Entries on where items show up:
^^^^^^^^^^^^^^^^

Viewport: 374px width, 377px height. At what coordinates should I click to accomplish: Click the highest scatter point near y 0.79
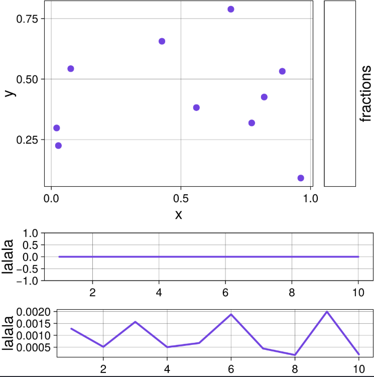pos(231,9)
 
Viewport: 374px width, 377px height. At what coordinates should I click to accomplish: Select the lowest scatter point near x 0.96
pos(301,178)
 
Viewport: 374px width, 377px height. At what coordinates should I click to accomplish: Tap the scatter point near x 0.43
pos(162,41)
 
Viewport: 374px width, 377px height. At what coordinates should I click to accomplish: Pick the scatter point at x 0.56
pos(196,107)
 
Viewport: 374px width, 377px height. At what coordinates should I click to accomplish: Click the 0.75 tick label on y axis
pos(28,19)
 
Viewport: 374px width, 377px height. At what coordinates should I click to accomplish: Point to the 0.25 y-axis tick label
pos(28,140)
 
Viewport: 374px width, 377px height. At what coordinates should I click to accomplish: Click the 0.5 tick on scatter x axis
pos(181,198)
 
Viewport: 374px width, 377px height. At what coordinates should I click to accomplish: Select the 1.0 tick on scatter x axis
pos(311,198)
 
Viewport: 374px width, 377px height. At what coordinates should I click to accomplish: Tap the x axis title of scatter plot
pos(178,215)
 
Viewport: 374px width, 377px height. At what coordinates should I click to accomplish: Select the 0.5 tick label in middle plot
pos(30,245)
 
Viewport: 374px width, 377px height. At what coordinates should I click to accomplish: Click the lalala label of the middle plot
pos(8,257)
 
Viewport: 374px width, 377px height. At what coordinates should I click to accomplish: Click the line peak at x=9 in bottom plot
pos(327,312)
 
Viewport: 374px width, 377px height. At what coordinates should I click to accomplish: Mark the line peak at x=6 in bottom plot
pos(231,314)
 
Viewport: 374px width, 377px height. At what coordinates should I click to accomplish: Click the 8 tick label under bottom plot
pos(295,367)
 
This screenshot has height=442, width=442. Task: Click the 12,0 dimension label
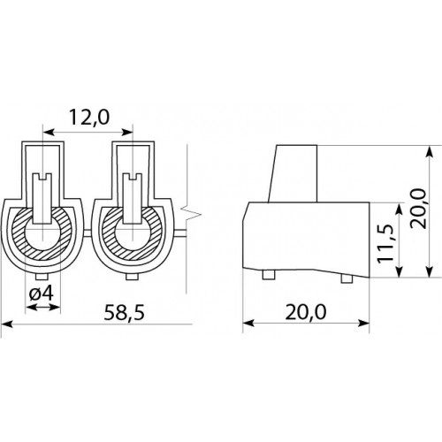pos(89,117)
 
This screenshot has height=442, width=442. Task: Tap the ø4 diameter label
pos(42,293)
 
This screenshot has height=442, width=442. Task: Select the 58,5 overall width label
pos(125,312)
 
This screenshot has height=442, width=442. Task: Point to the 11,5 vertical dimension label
pos(385,243)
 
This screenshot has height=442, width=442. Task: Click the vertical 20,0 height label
pos(418,209)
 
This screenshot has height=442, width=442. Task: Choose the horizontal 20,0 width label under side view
pos(306,312)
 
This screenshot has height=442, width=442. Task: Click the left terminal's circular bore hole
pos(42,239)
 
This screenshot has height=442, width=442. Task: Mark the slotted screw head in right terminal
pos(133,198)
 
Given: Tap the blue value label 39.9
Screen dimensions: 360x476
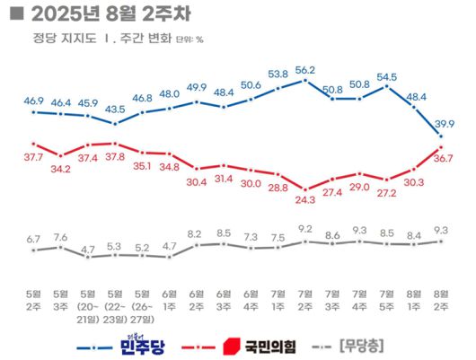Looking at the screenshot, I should [x=442, y=123].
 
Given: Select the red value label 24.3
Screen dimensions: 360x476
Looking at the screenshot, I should [x=305, y=199].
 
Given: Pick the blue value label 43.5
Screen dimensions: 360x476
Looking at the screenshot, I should [x=115, y=109].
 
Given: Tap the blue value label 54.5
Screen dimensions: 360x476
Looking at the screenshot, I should [x=387, y=76].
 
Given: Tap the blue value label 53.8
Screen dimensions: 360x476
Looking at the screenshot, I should [x=278, y=75].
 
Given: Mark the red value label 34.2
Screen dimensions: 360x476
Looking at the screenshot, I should [x=60, y=167].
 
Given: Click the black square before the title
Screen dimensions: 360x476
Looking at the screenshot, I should [x=16, y=14].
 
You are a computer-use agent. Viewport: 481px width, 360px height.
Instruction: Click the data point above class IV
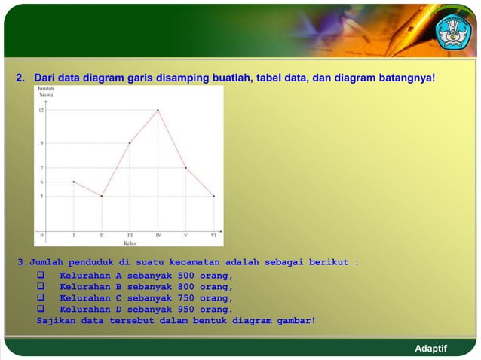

^^^^^^^^^^^^^^^^

Given instruction:
Please retype all of the material above exactly as it appears, leaving the pictures out.

Worked solution:
Viewport: 374px width, 377px height. At what coordinates should I click to accomplish: Click the highest scatter point near y 0.79
pos(231,9)
 
Viewport: 374px width, 377px height. At what coordinates should I click to accomplish: Select the lowest scatter point near x 0.96
pos(301,178)
 
Viewport: 374px width, 377px height. At what coordinates should I click to accomplish: Tap the scatter point near x 0.43
pos(162,41)
 
Viewport: 374px width, 377px height. At what coordinates should I click to accomplish: Pick the scatter point at x 0.56
pos(196,107)
 
Viewport: 374px width, 377px height. At what coordinates should I click to accomplish: Click the 0.75 tick label on y axis
pos(28,19)
 
Viewport: 374px width, 377px height. At what coordinates should I click to accomplish: Point to the 0.25 y-axis tick label
pos(28,140)
 
Viewport: 374px width, 377px height. At what coordinates should I click to accomplish: Click the 0.5 tick on scatter x axis
pos(181,198)
 
Viewport: 374px width, 377px height. At what coordinates should I click to accomplish: Select the 1.0 tick on scatter x axis
pos(311,198)
 
Viewport: 374px width, 377px height. At what coordinates should I click to accomplish: Tap the x axis title of scatter plot
pos(178,215)
 
Viewport: 374px width, 377px height. At what coordinates should I click to accomplish: Select the 0.5 tick label in middle plot
pos(30,245)
 
Viewport: 374px width, 377px height. At what coordinates should I click to accomplish: Click the lalala label of the middle plot
pos(8,257)
 
Viewport: 374px width, 377px height. At what coordinates should I click to accomplish: Click the line peak at x=9 in bottom plot
pos(327,312)
 
Viewport: 374px width, 377px height. At what coordinates should I click to accomplish: Mark the line peak at x=6 in bottom plot
pos(231,314)
 
Viewport: 374px width, 377px height. At what coordinates should I click to accomplish: Click the 8 tick label under bottom plot
pos(295,367)
 
This screenshot has height=442, width=442. Task: Click the 12,0 dimension label
pos(89,117)
 
This screenshot has height=442, width=442. Task: Tap the ø4 diameter label
pos(42,293)
 
This screenshot has height=442, width=442. Task: Select the 58,5 overall width label
pos(125,312)
 
This screenshot has height=442, width=442. Task: Point to the 11,5 vertical dimension label
pos(385,243)
 
This screenshot has height=442, width=442. Task: Click the vertical 20,0 height label
pos(418,209)
 
This screenshot has height=442, width=442. Task: Choose the horizontal 20,0 width label under side view
pos(306,312)
 
This screenshot has height=442, width=442. Task: Click the left terminal's circular bore hole
pos(42,239)
 
This screenshot has height=442, width=442. Task: Mark the slotted screw head in right terminal
pos(133,198)
 
Given: Tap the blue value label 39.9
Screen dimensions: 360x476
Looking at the screenshot, I should [x=442, y=123].
 
Given: Select the red value label 24.3
Screen dimensions: 360x476
Looking at the screenshot, I should [x=305, y=199].
 
Given: Pick the blue value label 43.5
Screen dimensions: 360x476
Looking at the screenshot, I should [x=115, y=109].
 
Given: Tap the blue value label 54.5
Screen dimensions: 360x476
Looking at the screenshot, I should [x=387, y=76].
 
Given: Tap the blue value label 53.8
Screen dimensions: 360x476
Looking at the screenshot, I should [x=278, y=75].
 
Given: Mark the red value label 34.2
Screen dimensions: 360x476
Looking at the screenshot, I should [x=60, y=167].
 
Given: Click the black square before the title
Screen dimensions: 360x476
Looking at the screenshot, I should [x=16, y=14].
 
You are a computer-use agent. Viewport: 481px width, 360px height.
Instruction: Click the data point above class IV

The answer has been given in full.